Outsourcing of Services by US Company to Indian Subsidiary does n’t constitute PE: SC [Read Judgment]

The Supreme Court of India has held that Outsourcing of Services by a US company to Indian company doesn’t constitute Permanent Establishment (PE).

The two judge bench comprising of Justice R.F. Nariman and Justice Sanjay Kishan Kaul held so while restoring the appeal allowed by High court of New Delhi in favour of assesse.

The assessee’s are the companies in the USA and were resident of the said property. They were assessed and taxed based on their global income in USA. Both e-Fund Inc. and e-Fund Corp. are the subsidiary of IDLX Corporation was almost a 100% shareholder of e-Funds International India Private Limited, a company incorporated and resident of India. Both the companies have entered into international transactions with e-Fund India. It is the contention of the Revenue that income of the two assessee’s were attributable to India because the two assessee’s had PE in India and should be taxed in India, irrespective of whether the said assesse had paid taxes in USA.

The appeals from the Income Tax Appellate Tribunal (ITAT) by the assessee were allowed by the High Court, whereas cross-appeals by the department were rejected.

The Apex Court has upheld the High Court view and said that, “it is clear that there must exist a fixed place of business in India, which is at the disposal of the US companies, through which they carry on their own business. There is, in fact, no specific finding in the assessment order or the appellate orders that applying the aforesaid tests, any fixed place of business has been put at the disposal of these companies. The assessing officer, CIT (Appeals) and the ITAT have essentially adopted a fundamentally erroneous approach in saying that they were contracting with a 100% subsidiary and were outsourcing business to such subsidiary, which resulted in the creation of a PE”.

The Court also observed that, “no part of the main business and revenue earning activity of the two American companies is carried on through a fixed business place in India which has been put at their disposal. It is clear that the Indian company only renders support services which enable the assessees in turn to render services to their clients abroad. This outsourcing of work to India would not give rise to a fixed place PE and the High Court judgment is, therefore, correct on this score”.

“Article 42.31 of the OECD Commentary does not mean that services need not be rendered by the foreign assessees in India. If any customer is rendered a service in India, whether resident in India or outside India, a “service PE” would be established in India. As has been noticed by us hereinabove, no customer, resident or otherwise, receives any service in India from the assessees. All its customers receive services only in locations outside India. Only auxiliary operations that facilitate such services are carried out in India. This being so, it is not necessary to advert to the other ground namely, that “other personnel” would cover personnel employed by the Indian company as well, and that the US companies through such personnel are furnishing services in India. This being the case, it is clear that as the very first part of Article 5(2)(l) is not attracted, the question of going to any other part of the said Article does not arise”, the Court also observed.

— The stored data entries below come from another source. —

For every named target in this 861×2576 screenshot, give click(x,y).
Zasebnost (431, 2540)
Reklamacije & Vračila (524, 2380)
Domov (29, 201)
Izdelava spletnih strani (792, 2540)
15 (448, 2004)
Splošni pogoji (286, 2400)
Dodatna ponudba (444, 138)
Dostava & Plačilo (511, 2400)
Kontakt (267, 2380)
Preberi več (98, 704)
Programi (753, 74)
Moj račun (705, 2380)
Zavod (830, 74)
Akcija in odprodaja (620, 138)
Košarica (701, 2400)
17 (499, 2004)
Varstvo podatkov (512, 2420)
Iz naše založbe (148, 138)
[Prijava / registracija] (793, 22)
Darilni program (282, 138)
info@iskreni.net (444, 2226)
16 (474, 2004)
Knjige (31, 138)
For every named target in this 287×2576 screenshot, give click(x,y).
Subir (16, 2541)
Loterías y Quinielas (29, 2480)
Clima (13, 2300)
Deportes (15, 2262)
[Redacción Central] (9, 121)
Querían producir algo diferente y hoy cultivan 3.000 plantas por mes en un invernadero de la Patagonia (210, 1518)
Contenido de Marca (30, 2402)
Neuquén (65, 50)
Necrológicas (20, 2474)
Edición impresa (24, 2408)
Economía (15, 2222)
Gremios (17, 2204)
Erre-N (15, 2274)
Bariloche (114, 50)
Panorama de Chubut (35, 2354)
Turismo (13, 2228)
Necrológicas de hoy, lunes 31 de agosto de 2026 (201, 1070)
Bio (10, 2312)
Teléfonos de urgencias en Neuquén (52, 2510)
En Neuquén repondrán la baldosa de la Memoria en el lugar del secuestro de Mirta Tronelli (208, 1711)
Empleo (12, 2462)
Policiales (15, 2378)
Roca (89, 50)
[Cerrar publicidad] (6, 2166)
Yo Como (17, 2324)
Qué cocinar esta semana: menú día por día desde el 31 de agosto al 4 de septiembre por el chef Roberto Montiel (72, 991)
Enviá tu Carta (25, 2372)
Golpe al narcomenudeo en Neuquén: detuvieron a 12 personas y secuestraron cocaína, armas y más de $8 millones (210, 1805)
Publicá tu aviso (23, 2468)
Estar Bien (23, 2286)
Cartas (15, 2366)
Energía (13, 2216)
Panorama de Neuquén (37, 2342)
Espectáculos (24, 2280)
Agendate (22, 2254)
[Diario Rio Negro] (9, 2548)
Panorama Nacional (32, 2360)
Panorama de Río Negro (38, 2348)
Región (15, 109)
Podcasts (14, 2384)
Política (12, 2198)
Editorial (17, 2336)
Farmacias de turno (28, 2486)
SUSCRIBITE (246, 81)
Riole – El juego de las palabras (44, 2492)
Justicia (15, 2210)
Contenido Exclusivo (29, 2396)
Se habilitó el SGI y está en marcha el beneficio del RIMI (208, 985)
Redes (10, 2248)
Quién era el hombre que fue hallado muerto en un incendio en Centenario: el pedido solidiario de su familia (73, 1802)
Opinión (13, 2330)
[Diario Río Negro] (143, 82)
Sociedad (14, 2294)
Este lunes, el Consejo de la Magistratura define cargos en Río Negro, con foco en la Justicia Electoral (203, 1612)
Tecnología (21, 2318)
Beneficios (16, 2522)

While dismissing the appeal the Apex Court observed that, “no permanent establishment in India can possibly be said to exist on the facts of the present case, we do not deem it necessary to go into the cross-appeals that were filed before the High Court, which were dismissed by the High Court agreeing with the ITAT that the calculation of the ITAT would lead to nil taxation. This point would not arise in view of our decision on the facts of the present case. It is, therefore, unnecessary to go into this aspect of the matter”.